Ces vidéos dites unfiltered qui exposent la pauvreté, la prostitution ou l’addiction aux drogues sont devenues des outils de propagande pour le camp républicain.
Le 8 septembre dernier, deux jours avant le débat entre Donald Trump et Kamala Harris, Juanita Broaddrick, militante pro-Trump, partage sur X une vidéo de la ville de Seattle, tenue par les Démocrates. Diffusée initialement sur la chaîne YouTube Big City Bev et partagée en premier par le compte Bigeggtokyo, on y voit une déambulation filmée dans l’Aurora Avenue, un quartier marginalisé de la ville, très fréquenté par les travailleuses du sexe. Alors que la vidéo originale avait généré 2,5 millions de vues, sa version remontée et exploitée sur X a été visionnée plus de 13 millions de fois.
Propagande et blagues misogynes
Dans le fil des commentaires, une majorité écrasante de militants pro-Trump dénoncent les décisions stratégiques des politiques locales sur les enjeux sociaux et de criminalité. Le discours est simple : « Regardez l’état de nos villes sous contrôle des progressistes », pouvons-nous lire dans les commentaires postés par des profils certifiés. Certains d’ailleurs questionnent la suppression de la loi sur le « vagabondage de prostitution », abrogée en 2020 en raison de son caractère discriminatoire, relançant alors le débat houleux par les organismes locaux. La vidéo va même dépasser le cercle des militants pro-Trump pour générer des moqueries et des parodies à fond sexiste.
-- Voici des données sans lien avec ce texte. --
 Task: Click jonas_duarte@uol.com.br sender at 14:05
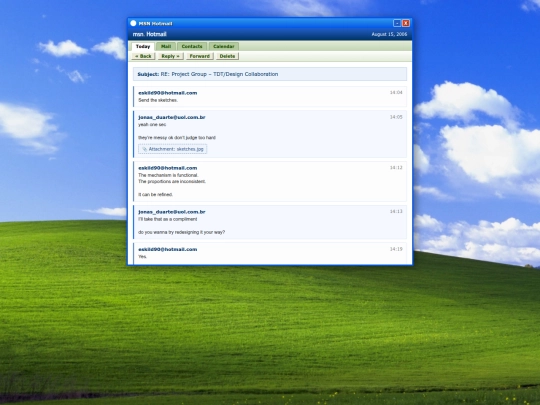[x=172, y=117]
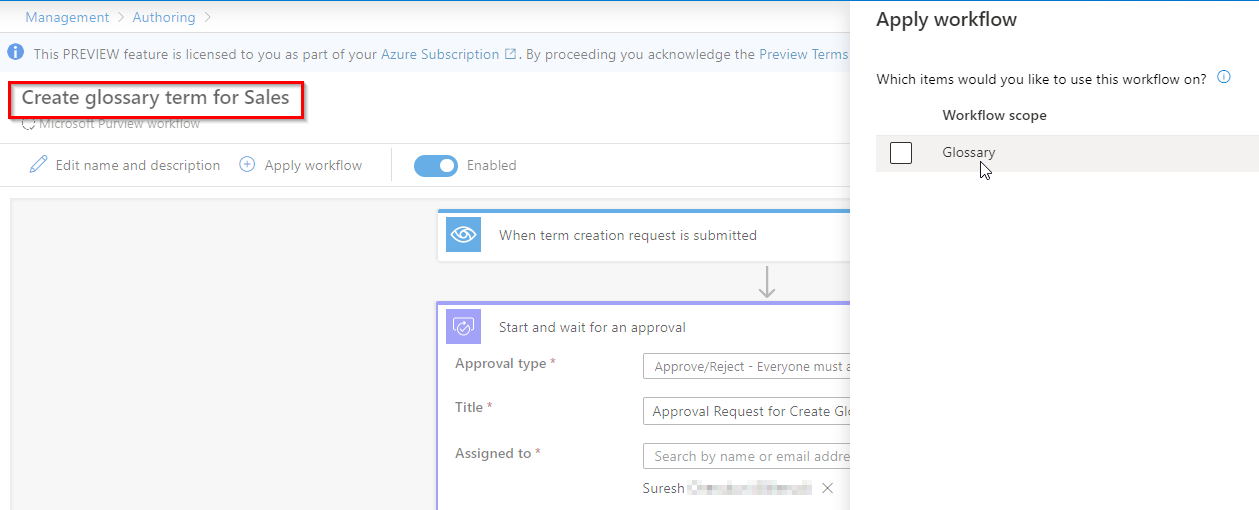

L’une des prostituées va voir son image détournée et "mèmifiée" à coups de références aux NPC stéréotypés du jeu vidéo GTA V.
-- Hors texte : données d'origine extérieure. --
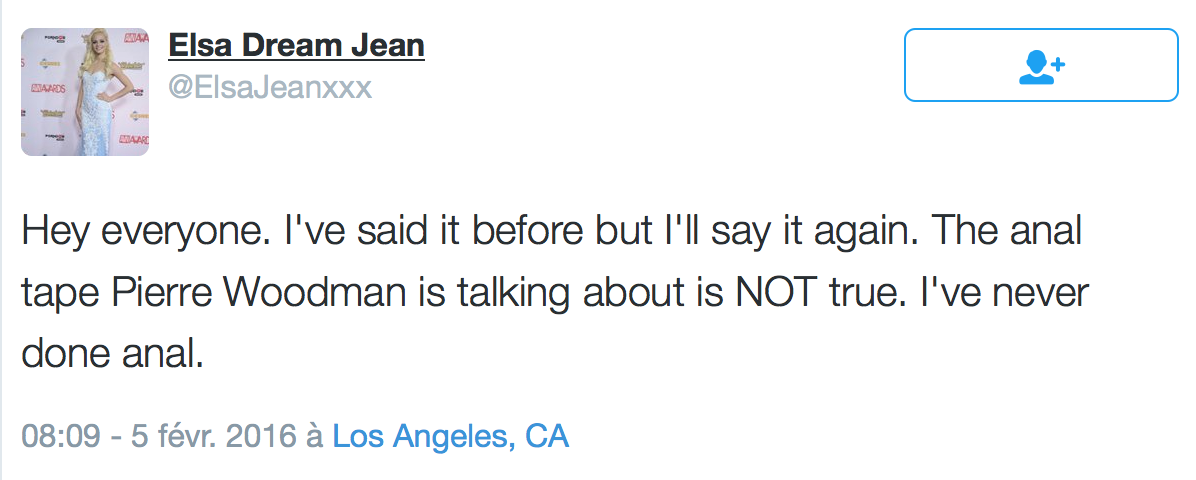Click the @ElsaJeanxxx handle
This screenshot has height=480, width=1196.
[x=269, y=88]
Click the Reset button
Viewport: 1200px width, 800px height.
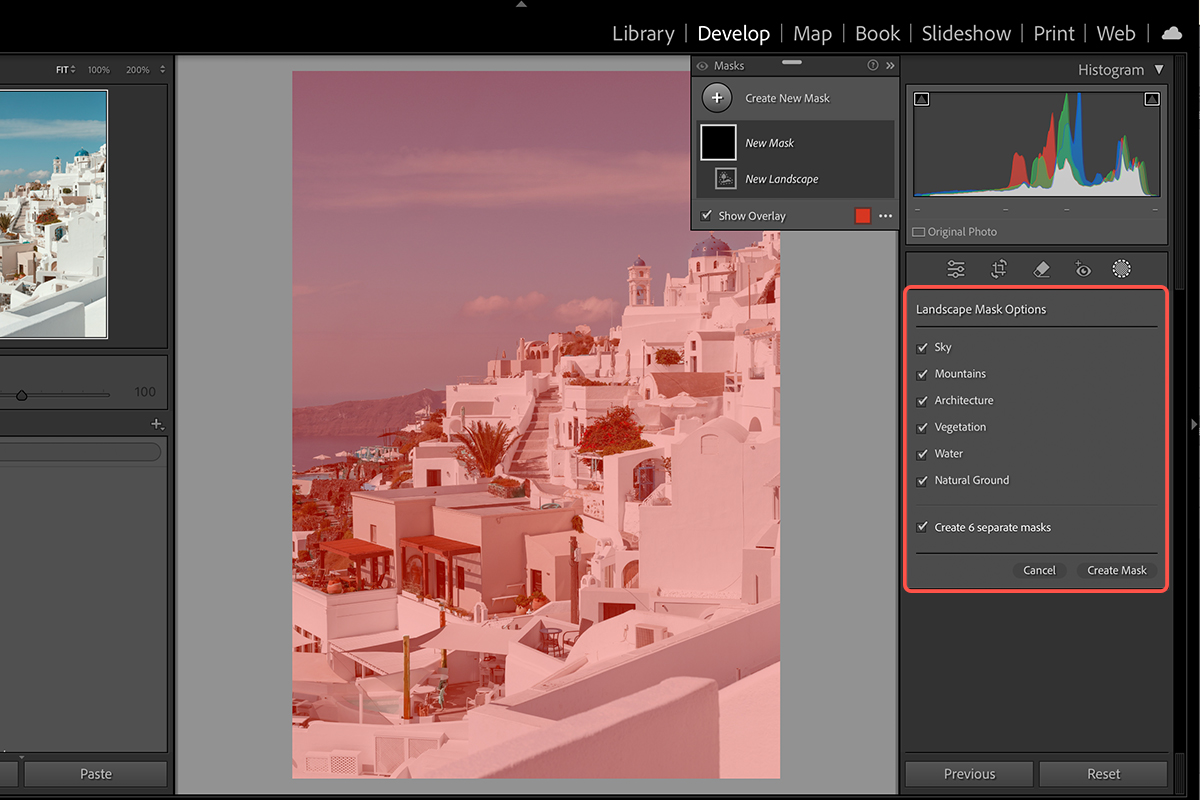point(1103,774)
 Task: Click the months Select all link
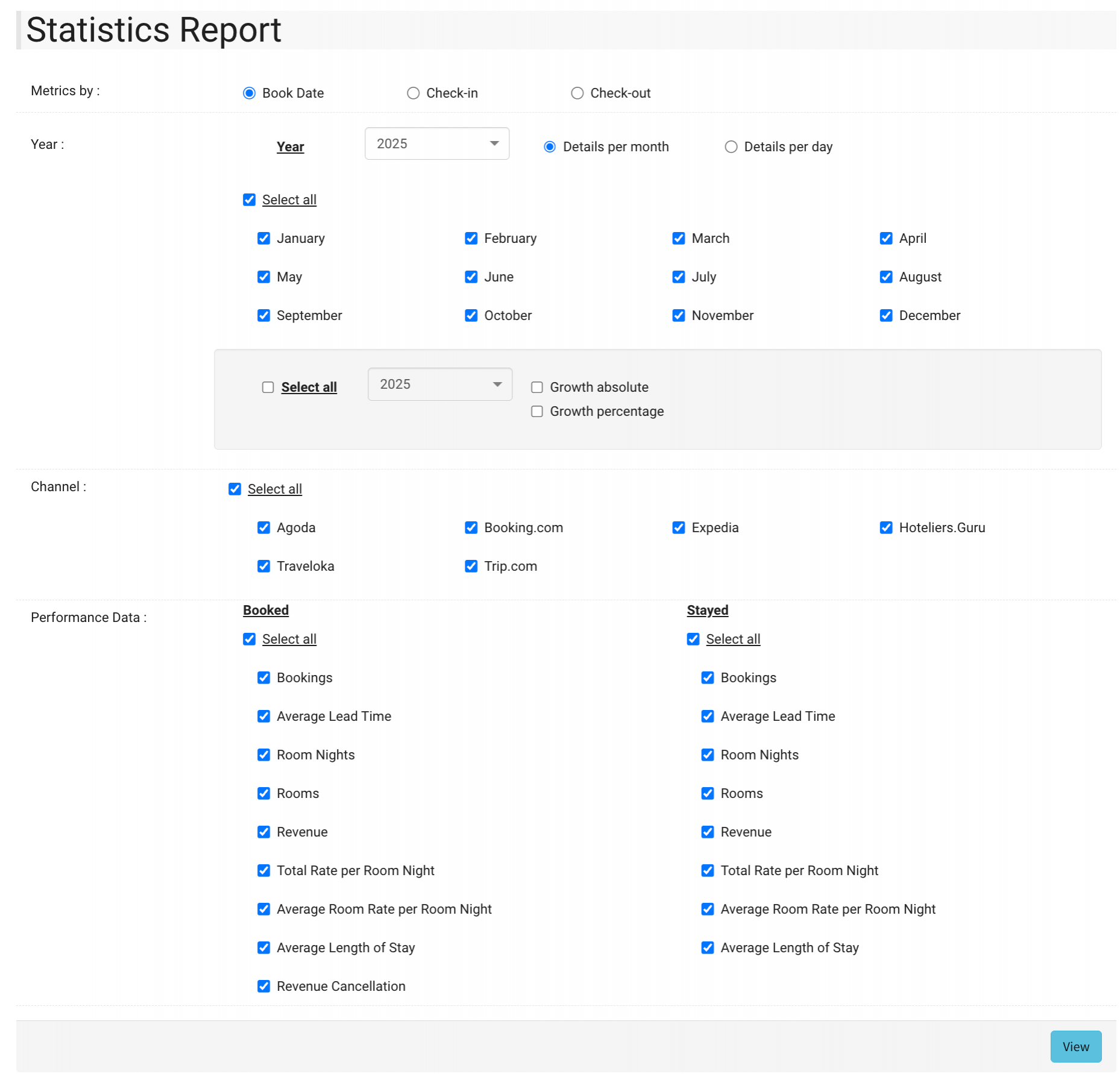point(289,200)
Ce détournement va accumuler plus de 53 millions de vues supplémentaires et contribuer à renforcer la stigmatisation des populations marginalisées. Cet exemple est loin d’être isolé et touche d’autres travailleuses du sexe auxquelles on rattache des rumeurs. C’est le cas de cette femme photographiée à la sortie d’une station-service et qui serait, selon le compte @del_jeannie, employée par la mairie démocrate pour faire la promotion de cliniques d’avortement.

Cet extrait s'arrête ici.